## Task description
For every line below, set down an identical copy.

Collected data

========

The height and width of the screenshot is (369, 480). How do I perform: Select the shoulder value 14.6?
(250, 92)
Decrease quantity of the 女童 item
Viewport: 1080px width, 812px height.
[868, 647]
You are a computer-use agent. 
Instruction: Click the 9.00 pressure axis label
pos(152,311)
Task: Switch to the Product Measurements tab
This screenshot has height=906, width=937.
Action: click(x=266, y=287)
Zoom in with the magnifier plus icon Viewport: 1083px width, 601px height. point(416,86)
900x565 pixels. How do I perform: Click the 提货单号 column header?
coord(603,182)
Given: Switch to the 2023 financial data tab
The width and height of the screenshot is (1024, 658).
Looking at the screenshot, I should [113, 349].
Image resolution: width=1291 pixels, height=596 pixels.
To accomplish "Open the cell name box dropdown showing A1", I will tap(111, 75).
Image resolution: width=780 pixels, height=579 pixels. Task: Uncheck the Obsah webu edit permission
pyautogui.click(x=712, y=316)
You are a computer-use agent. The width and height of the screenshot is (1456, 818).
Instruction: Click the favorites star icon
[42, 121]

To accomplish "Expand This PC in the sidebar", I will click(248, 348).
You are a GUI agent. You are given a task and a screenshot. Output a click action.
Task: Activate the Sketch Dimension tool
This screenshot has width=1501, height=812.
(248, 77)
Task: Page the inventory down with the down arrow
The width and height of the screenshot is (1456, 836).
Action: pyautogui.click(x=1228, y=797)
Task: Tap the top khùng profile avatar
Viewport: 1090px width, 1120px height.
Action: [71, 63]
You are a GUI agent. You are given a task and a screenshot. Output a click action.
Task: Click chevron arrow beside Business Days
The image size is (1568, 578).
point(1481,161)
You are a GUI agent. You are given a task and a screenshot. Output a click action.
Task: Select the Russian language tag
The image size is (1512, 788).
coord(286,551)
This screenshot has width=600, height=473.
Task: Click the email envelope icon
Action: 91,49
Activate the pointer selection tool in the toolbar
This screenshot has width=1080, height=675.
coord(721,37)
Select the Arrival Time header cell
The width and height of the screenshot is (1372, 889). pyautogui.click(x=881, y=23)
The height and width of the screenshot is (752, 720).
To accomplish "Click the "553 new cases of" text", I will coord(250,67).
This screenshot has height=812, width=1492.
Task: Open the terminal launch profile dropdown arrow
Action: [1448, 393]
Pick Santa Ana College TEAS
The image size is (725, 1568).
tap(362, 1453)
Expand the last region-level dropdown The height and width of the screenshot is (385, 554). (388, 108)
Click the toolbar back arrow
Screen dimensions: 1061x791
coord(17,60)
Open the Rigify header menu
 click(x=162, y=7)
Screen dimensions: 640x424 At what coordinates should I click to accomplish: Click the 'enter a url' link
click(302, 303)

========

## Written answer
The height and width of the screenshot is (369, 480). How do I perform: Select the shoulder value 14.6?
(250, 92)
Decrease quantity of the 女童 item
Viewport: 1080px width, 812px height.
[868, 647]
You are a computer-use agent. 
Instruction: Click the 9.00 pressure axis label
pos(152,311)
Task: Switch to the Product Measurements tab
This screenshot has height=906, width=937.
Action: click(x=266, y=287)
Zoom in with the magnifier plus icon Viewport: 1083px width, 601px height. point(416,86)
900x565 pixels. How do I perform: Click the 提货单号 column header?
coord(603,182)
Given: Switch to the 2023 financial data tab
The width and height of the screenshot is (1024, 658).
Looking at the screenshot, I should [113, 349].
Image resolution: width=1291 pixels, height=596 pixels.
To accomplish "Open the cell name box dropdown showing A1", I will tap(111, 75).
Image resolution: width=780 pixels, height=579 pixels. Task: Uncheck the Obsah webu edit permission
pyautogui.click(x=712, y=316)
You are a computer-use agent. The width and height of the screenshot is (1456, 818).
Instruction: Click the favorites star icon
[42, 121]

To accomplish "Expand This PC in the sidebar", I will click(248, 348).
You are a GUI agent. You are given a task and a screenshot. Output a click action.
Task: Activate the Sketch Dimension tool
This screenshot has width=1501, height=812.
(248, 77)
Task: Page the inventory down with the down arrow
The width and height of the screenshot is (1456, 836).
Action: pyautogui.click(x=1228, y=797)
Task: Tap the top khùng profile avatar
Viewport: 1090px width, 1120px height.
Action: [71, 63]
You are a GUI agent. You are given a task and a screenshot. Output a click action.
Task: Click chevron arrow beside Business Days
The image size is (1568, 578).
point(1481,161)
You are a GUI agent. You are given a task and a screenshot. Output a click action.
Task: Select the Russian language tag
The image size is (1512, 788).
coord(286,551)
This screenshot has width=600, height=473.
Task: Click the email envelope icon
Action: 91,49
Activate the pointer selection tool in the toolbar
This screenshot has width=1080, height=675.
coord(721,37)
Select the Arrival Time header cell
The width and height of the screenshot is (1372, 889). pyautogui.click(x=881, y=23)
The height and width of the screenshot is (752, 720).
To accomplish "Click the "553 new cases of" text", I will coord(250,67).
This screenshot has height=812, width=1492.
Task: Open the terminal launch profile dropdown arrow
Action: [1448, 393]
Pick Santa Ana College TEAS
The image size is (725, 1568).
tap(362, 1453)
Expand the last region-level dropdown The height and width of the screenshot is (385, 554). (388, 108)
Click the toolbar back arrow
Screen dimensions: 1061x791
coord(17,60)
Open the Rigify header menu
 click(x=162, y=7)
Screen dimensions: 640x424 At what coordinates should I click to accomplish: Click the 'enter a url' link
click(302, 303)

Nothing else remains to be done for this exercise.